┌──
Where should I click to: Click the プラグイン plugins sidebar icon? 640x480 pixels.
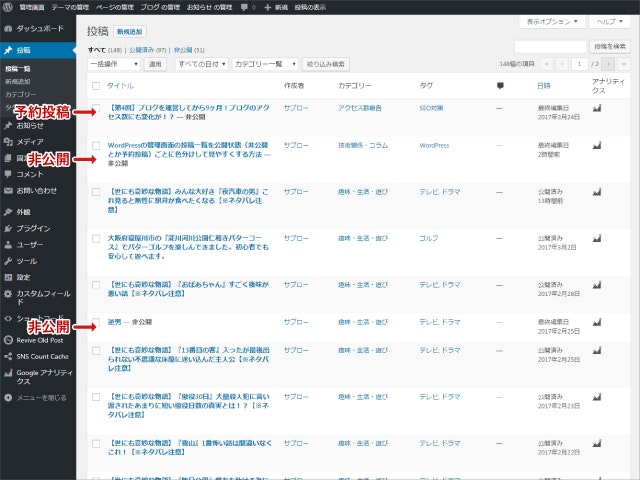pyautogui.click(x=8, y=228)
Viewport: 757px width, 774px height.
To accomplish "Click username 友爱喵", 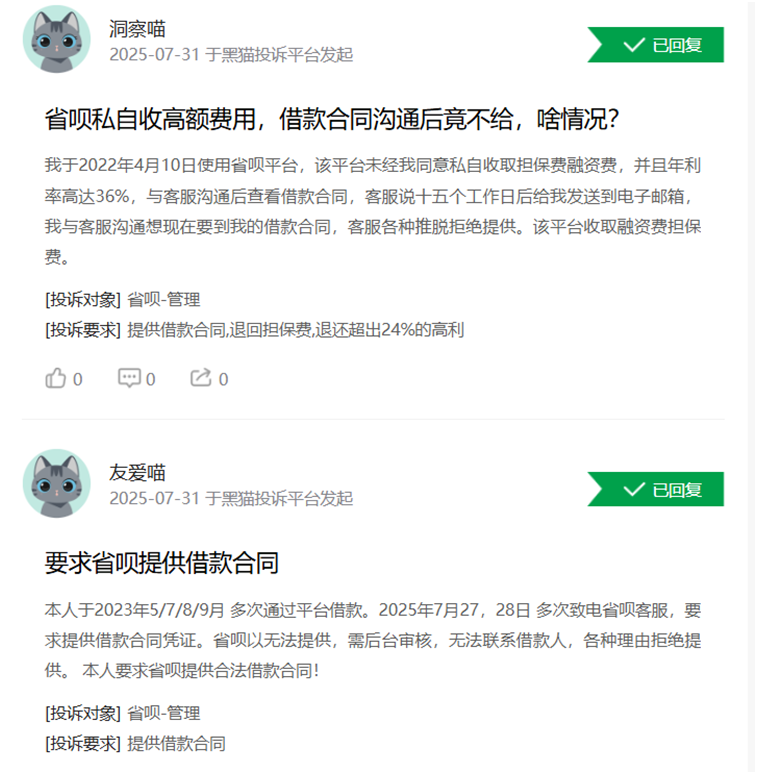I will coord(137,473).
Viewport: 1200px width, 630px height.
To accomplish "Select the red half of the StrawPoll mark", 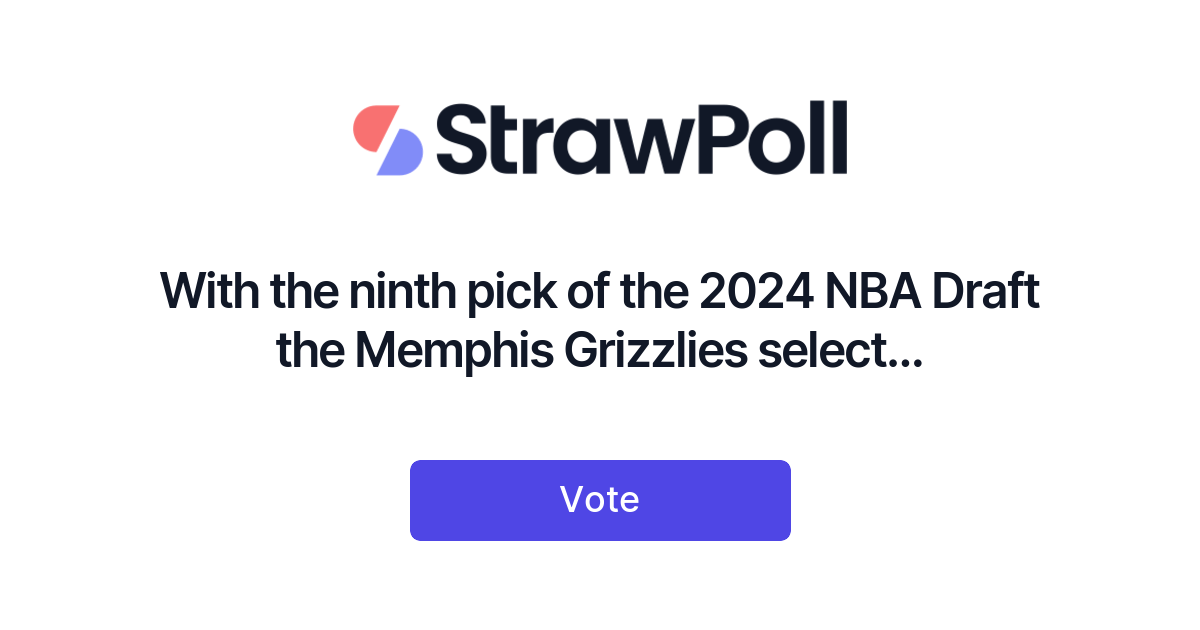I will click(372, 125).
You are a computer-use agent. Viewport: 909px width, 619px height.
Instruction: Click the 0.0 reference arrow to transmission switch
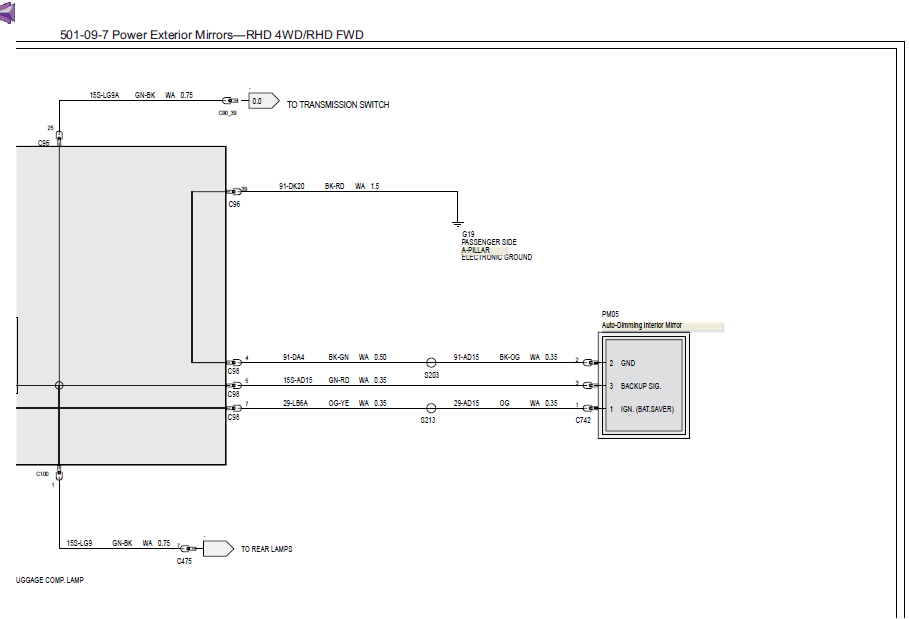264,101
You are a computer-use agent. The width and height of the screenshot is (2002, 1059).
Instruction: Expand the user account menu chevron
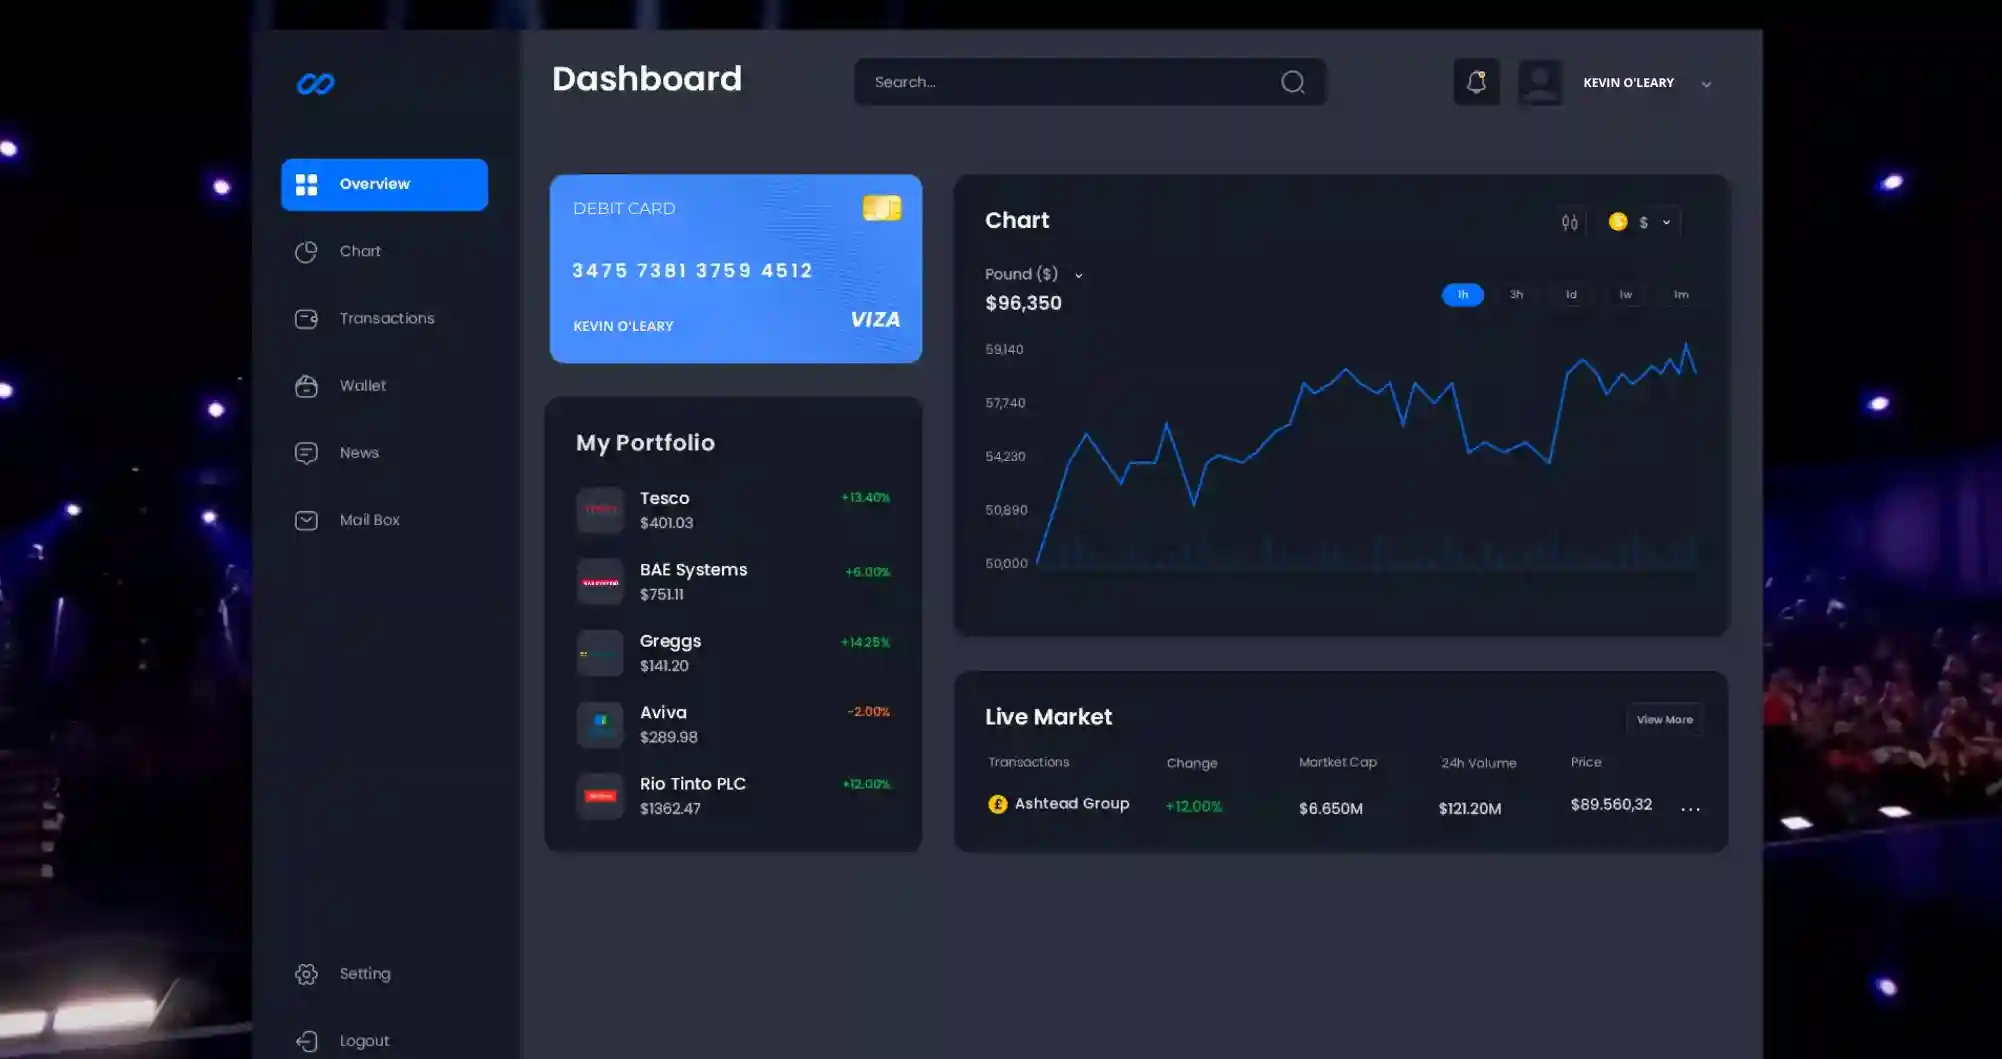point(1706,84)
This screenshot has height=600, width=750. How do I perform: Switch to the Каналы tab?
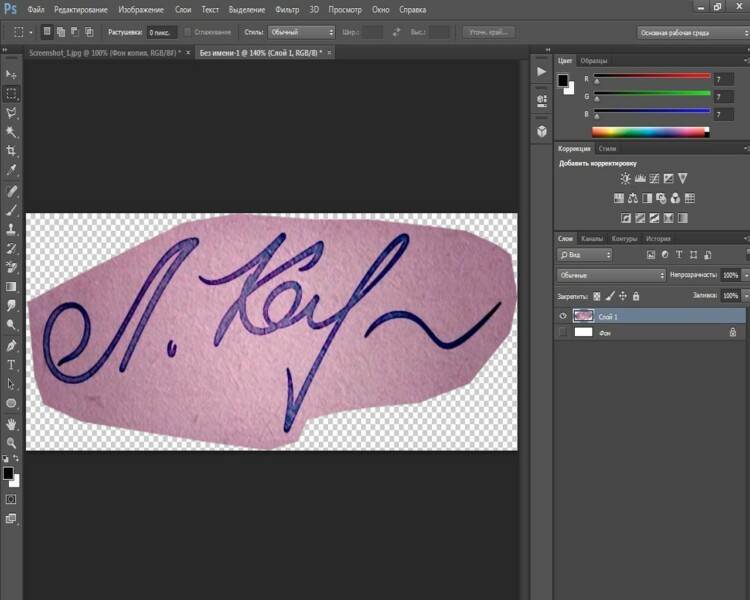(592, 239)
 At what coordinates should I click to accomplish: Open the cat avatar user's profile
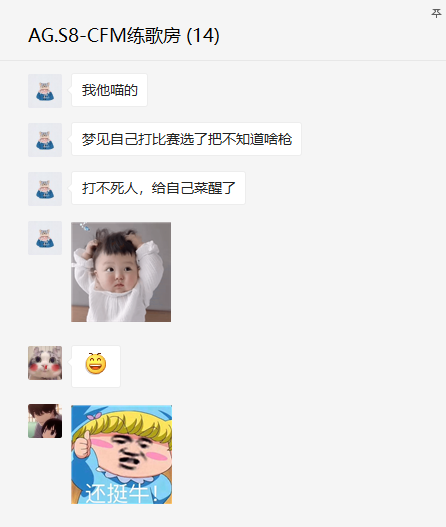click(45, 363)
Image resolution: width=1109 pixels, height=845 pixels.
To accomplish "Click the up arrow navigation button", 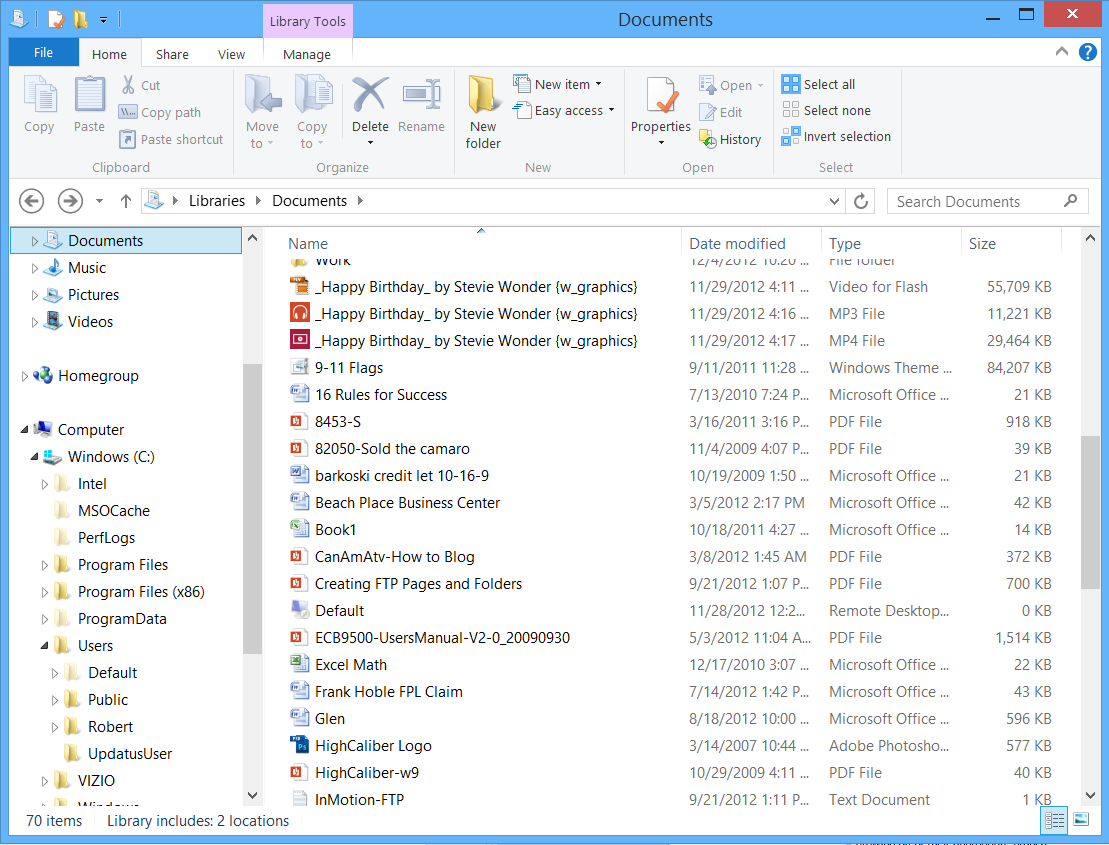I will pos(126,201).

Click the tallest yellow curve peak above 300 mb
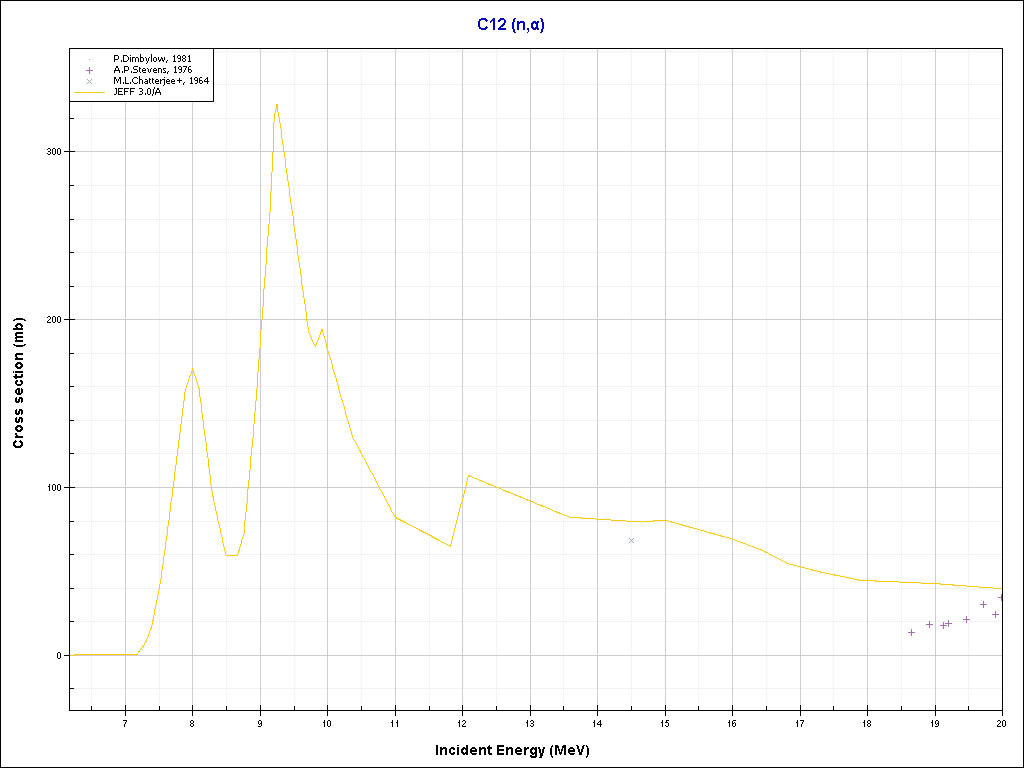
└──
# ASSIGNED TASK:
Each line above that contains the string "agent" should be identified and copied.

# EXERCISE ANSWER:
You are a computer-use agent. Viewport: 909px width, 619px height.
You are a computer-use agent. The width and height of the screenshot is (2002, 1059).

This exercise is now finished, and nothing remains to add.